Trente ans après, le morceau me fait toujours son grand effet et je ne sais pas vraiment ce que j’en aime le plus. Est-ce le motif infernal de guitare slide avec ce léger temps suspendu sur lequel on essayait de se caler au plus juste ? Est-ce ce sitar tourbillonnant qui enfume le morceau tout du long ? Ces couplets abracadabrants qu’on recréait avec notre mauvais anglais pour leur donner un sens aussi absurde que l’original ? Ce phrasé hip-hop asséné avec une forme d’insouciance punk ? Cette rythmique entêtante ? Ce refrain qu’on reprenait en chœur quand on croyait que le garçon chantait So you open the door au lieu de Soy un perdidor ? Loser est un morceau qui a du jeu, comme un mécanisme voilé, un engrenage un peu faussé, un rouage qui grincerait et qui dévierait sans cesse de la bonne trajectoire. Loser sonnait parfaitement aux oreilles de qui souhaitait simplement ne pas marcher droit, sans vouloir forcément faire dérailler la marche du monde.
Avec sa démarche boiteuse, Loser allait devenir une forme d’étendard générationnel, rencontrant les aspirations d’une jeunesse guère emballée à l’idée de rentrer dans le rang et de rejoindre la cohorte des winners en costume-cravate qu’une décennie de républicanisme friqué offrait en modèle d’accomplissement. A côté de Pavement ou de Lou Barlow (avec ses Winning losers et autre Original losing losers), Beck fût promu figure de proue du mouvement slacker, ces « branleurs » censés opposer leur paresse aux rigidités affairées de l’ordre du monde. On s’y retrouvait, bien sûr, dans cette façon de se tenir un peu à côté, de rentrer dans la vie comme dans une eau trop froide, un orteil après l’autre. Ce n’est pas qu’on ne voulait rien faire, mais on ne savait pas trop quoi faire. Beck refusera en tout cas très vite cette assignation, lui le bosseur ambitieux obligé longtemps de multiplier les petits boulots pour survivre ne goûtera guère d’être associé à un idéal de vie naviguant entre cannabis et canapé. On s’apercevra plus tard que notre icône cool de ces années-là ne souhaitait rien avoir à faire du côté des perdants.
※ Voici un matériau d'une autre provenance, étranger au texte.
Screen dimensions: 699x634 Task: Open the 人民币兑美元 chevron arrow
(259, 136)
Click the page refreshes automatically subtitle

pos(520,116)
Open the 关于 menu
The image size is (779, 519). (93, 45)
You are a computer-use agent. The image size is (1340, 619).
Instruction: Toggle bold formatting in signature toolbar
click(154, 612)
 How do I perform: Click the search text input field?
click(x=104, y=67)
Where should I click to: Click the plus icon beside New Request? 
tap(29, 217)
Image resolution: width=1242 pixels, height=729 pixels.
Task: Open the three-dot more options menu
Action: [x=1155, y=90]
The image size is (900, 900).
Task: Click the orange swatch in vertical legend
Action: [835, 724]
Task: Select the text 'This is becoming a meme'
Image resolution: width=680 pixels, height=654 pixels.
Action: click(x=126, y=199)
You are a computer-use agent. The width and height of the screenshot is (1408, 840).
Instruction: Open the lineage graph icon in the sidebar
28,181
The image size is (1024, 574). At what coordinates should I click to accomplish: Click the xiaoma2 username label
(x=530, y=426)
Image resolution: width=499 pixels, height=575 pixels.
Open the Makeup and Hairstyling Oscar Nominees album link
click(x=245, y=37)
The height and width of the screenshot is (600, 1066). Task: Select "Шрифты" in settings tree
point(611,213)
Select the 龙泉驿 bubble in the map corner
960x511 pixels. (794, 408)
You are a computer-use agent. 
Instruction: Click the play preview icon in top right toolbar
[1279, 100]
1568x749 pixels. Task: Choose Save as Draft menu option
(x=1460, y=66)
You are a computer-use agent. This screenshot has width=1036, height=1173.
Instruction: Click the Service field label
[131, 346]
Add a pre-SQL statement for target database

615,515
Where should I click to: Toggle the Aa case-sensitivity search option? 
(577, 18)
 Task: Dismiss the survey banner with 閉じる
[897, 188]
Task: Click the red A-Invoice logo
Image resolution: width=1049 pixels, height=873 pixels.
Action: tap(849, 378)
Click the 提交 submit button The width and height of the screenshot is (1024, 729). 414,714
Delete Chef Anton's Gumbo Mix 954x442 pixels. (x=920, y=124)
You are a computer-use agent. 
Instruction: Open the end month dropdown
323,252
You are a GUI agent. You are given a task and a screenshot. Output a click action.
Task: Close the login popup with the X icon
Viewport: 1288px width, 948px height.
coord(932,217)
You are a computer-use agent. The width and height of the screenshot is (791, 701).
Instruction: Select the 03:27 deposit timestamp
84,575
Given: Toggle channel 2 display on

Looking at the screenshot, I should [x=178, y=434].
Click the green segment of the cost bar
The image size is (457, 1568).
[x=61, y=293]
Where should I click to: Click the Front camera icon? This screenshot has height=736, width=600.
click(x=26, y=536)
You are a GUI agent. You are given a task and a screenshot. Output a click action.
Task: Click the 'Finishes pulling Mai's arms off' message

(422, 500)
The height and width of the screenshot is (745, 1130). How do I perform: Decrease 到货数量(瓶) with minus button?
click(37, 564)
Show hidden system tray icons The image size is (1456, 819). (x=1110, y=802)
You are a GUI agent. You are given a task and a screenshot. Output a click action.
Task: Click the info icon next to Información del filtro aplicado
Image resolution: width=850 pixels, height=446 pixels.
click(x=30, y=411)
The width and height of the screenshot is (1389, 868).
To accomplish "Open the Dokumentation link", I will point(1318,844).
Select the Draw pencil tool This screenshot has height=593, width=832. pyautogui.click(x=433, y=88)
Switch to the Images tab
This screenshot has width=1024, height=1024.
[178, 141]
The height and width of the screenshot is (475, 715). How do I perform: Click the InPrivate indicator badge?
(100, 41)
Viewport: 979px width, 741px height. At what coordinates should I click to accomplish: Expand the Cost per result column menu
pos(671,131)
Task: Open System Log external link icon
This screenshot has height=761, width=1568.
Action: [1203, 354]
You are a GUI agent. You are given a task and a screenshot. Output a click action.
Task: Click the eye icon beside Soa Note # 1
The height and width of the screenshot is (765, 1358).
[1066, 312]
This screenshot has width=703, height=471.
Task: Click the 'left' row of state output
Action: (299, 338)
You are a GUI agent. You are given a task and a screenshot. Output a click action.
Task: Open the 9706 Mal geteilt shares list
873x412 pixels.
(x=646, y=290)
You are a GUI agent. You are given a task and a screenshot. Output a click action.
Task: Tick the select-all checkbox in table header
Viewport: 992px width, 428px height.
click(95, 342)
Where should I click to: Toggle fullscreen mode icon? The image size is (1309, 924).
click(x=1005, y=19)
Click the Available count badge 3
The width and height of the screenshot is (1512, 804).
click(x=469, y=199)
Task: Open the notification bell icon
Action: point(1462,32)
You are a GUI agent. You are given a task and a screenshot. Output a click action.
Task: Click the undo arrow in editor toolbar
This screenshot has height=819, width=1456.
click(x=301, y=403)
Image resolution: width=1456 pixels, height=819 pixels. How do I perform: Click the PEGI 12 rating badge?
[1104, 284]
Une récente réécoute de la prolifique production du garçon dans ces années-là m’a rappelé à quel point sa musique a pu compter, tant tout ce que touchait ce touche-à-tout semblait briller d’un éclat plus vif. Je garde en mémoire une prestation fantastique au Transbordeur, concert scindé en deux parties pendant lequel on pouvait voir ce gringalet d’une vingtaine d’années enflammer tout une foule en jouant seul en scène des musiques sorties tout droit des années 1930, blues, country ou folk. Placé fort opportunément en ouverture d’un Mellow gold qui demeure un vrai classique déglingué, Loser est sans doute un titre incontournable pour tout fan d’indie-rock de ces années-là. Il l’est à mes yeux, mais Beck avait bien d’autres cartes dans sa manche à l’époque. On en reparlera.